Par rapport à la violence, Salluste voit bien son effet entraînant (§ 3) mais n’a pas d’états d’âme devant les cruautés (à peine, la mention d’un ” horrible spectacle” en conclusion de la bataille de Cirta, § 101). En professionnel de la chose militaire (puisqu’il le fut quelque peu), il se délecte plutôt à décrire les finesses stratégiques (batailles de Vaga , § 47-54 ; de Zama, § 57-60 ; de Cirta, § 97-101) et à donner son profil du bon chef militaire (compétent, parmi ses hommes, sans sévérité inutile : § 45, 96, 100).
Comme historien, Salluste n’est pas à la hauteur de l’objectivité ni de la profondeur du Thucydide qu’il veut imiter mais il fait mieux qu’un simple annaliste. Il influencera Tacite.
Du point de vue littéraire, sa langue est un peu archaïque mais merveilleusement concise, vive et variée (lire les discours § 14, 31 et 85). L’exposé est bien mené, bien construit et bien dit. L’esprit latin dans toute sa splendeur!

TITE-LIVE
HISTOIRE ROMAINE
[8]

” jamais on n’entendit les Romains parler de paix”

Tite-Live (59 ACN – 17 PCN) ne figure pas non plus dans les manuels de philosophie politique mais ne fut pas non plus, comme César, un homme d’action. Il fut un homme de cabinet. Au sortir de la guerre civile ayant vu la régime politique romain se transformer de République en Empire, Tite-Live (admirateur de César mais politiquement partisan de Pompée) devint un proche du nouvel empereur (Auguste) et de sa famille. Il fut sans doute le précepteur du futur empereur Claude. A ce titre, il put avoir une influence politique importante. Malgré sa position auprès de la famille impériale, il resta cependant très critique par rapport au ” siècle d’Auguste”. Meurtri par la guerre civile, dégoûté de ses contemporains, il cultiva une nostalgie pour l’ ” ancienne époque” (en fait, surtout le 2°s. ACN, l’époque des Guerres Puniques) où Rome était vertueuse et courageuse. Auguste sut très habilement récupérer à son profit ce patriotisme d’un ” âge d’or”.
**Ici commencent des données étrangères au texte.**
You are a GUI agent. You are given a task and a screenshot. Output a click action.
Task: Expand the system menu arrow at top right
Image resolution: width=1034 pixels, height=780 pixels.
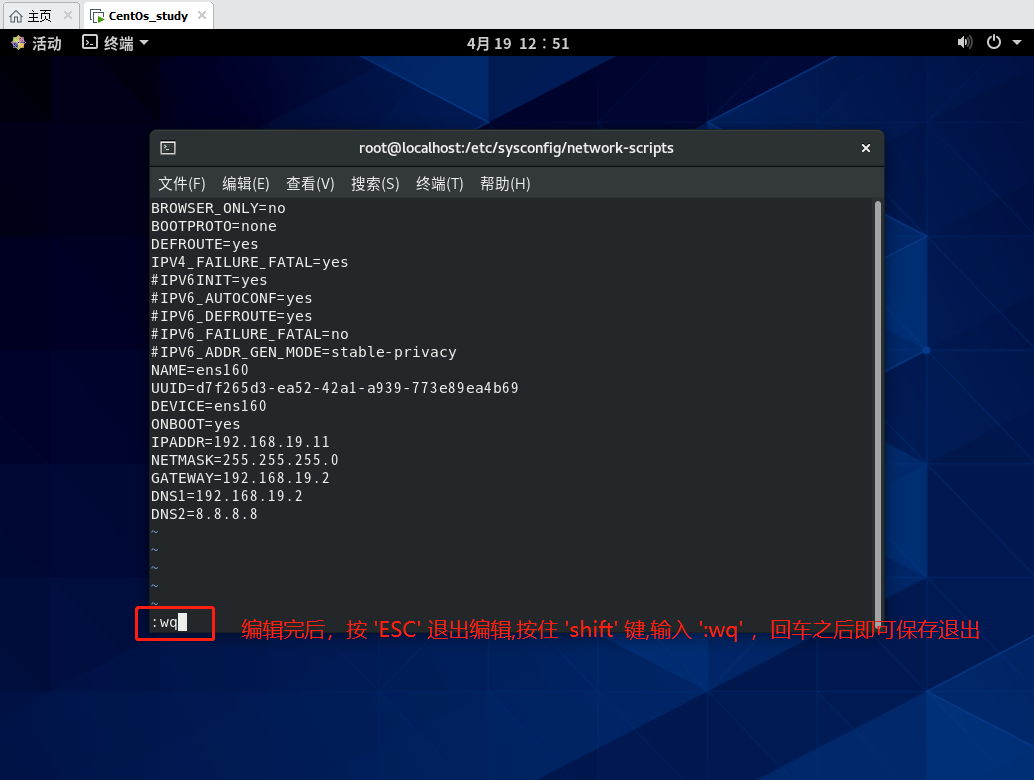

Tite-Live consacra donc à peu près toute sa vie à écrire son Histoire romaine, une œuvre monumentale [9] dont seulement un quart nous est parvenu (les origines de Rome et la seconde guerre punique). Grâce à sa position, il eut certainement accès à de très nombreuses et très riches archives de l’Empire (rapports au et du Sénat, etc…). Bien qu’il ait un certain sens critique, il est plus écrivain qu’historien, plus volubile et plus facile à lire que d’autres historiens plus austères (comme Salluste ou Tacite). Malgré ces faiblesses, il reste notre seule source historique pour bien des aspects de l’histoire de Rome. Son apport spécifique à l’histoire est d’avoir voulu écrire une ” histoire du peuple romain” dans son ensemble et non une histoire de l’Etat (ses Institutions ou ses héros uniquement).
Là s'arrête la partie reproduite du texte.